Bunga marigold yang dahulu kau beri masih kusimpan rapi di sudut kamar, keadaannya kering dan sangat layu seperti aku yang sudah lama ditikam rindu. Surat-surat puisi yang kau tulis dengan bahagia lalu isinya adalah aku, tapi kini sudah tidak ada lagi bahagia dan aku di dalamnya.

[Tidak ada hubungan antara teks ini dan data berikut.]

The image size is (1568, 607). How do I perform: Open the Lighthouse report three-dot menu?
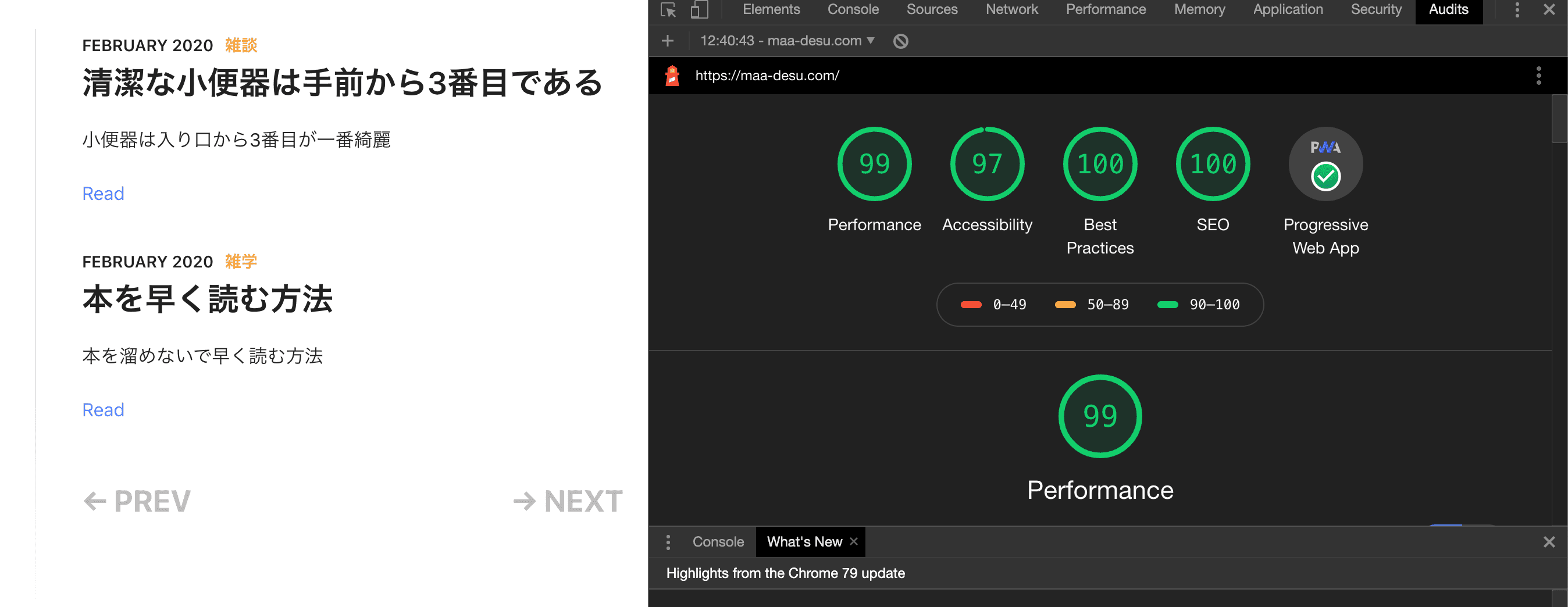(1538, 76)
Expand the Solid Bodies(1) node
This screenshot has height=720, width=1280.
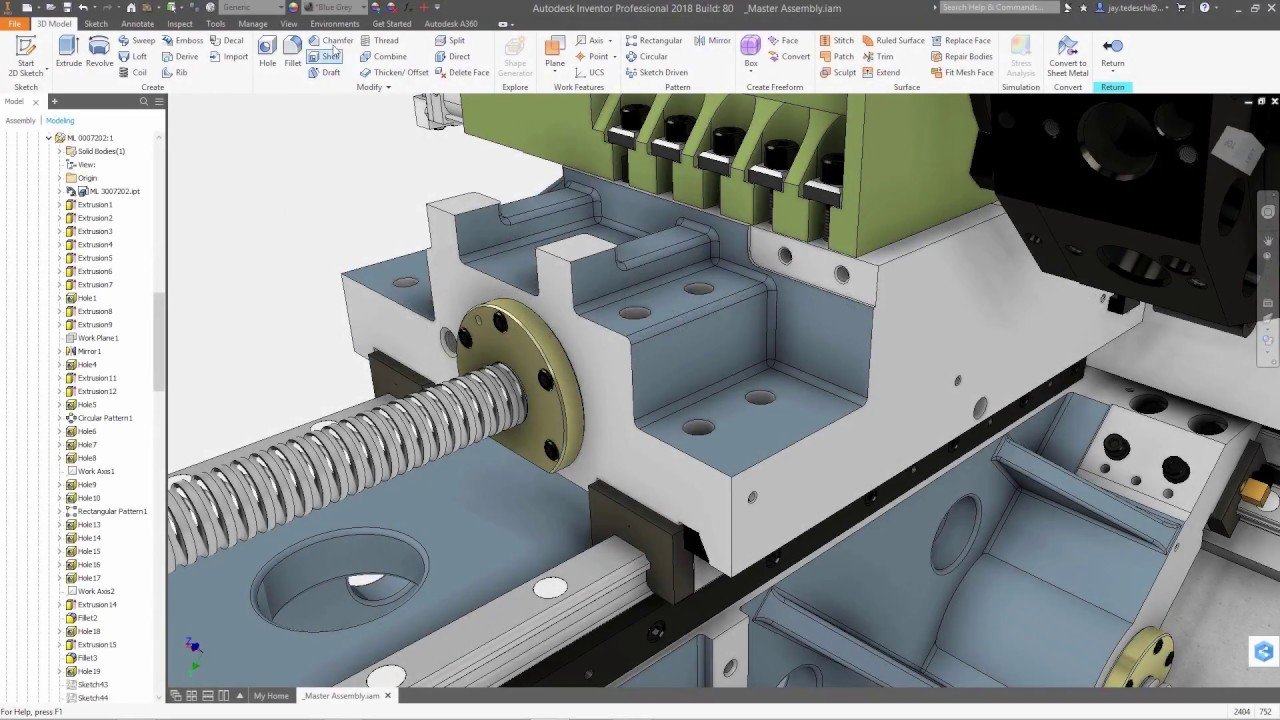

Di sore hari aku mendatangi senja untuk sekadar duduk, sembari mendengarkan lagu banda neira katanya "selamanya, sampai kita tua, sampai jadi debu, ku di liang yang satu ku di sebelah mu". Kereta ini akan membawa kita ketempat-tempat bahagia, aku ingin menghabiskan waktu denganmu hari ini, esok dan seterusnya aku berharap kau tidak keberatan, kalimat itu terucap dari bibirnya tentu saja aku sangat bersedia, aku diam hanya sedikit mengangguk dan tertunduk.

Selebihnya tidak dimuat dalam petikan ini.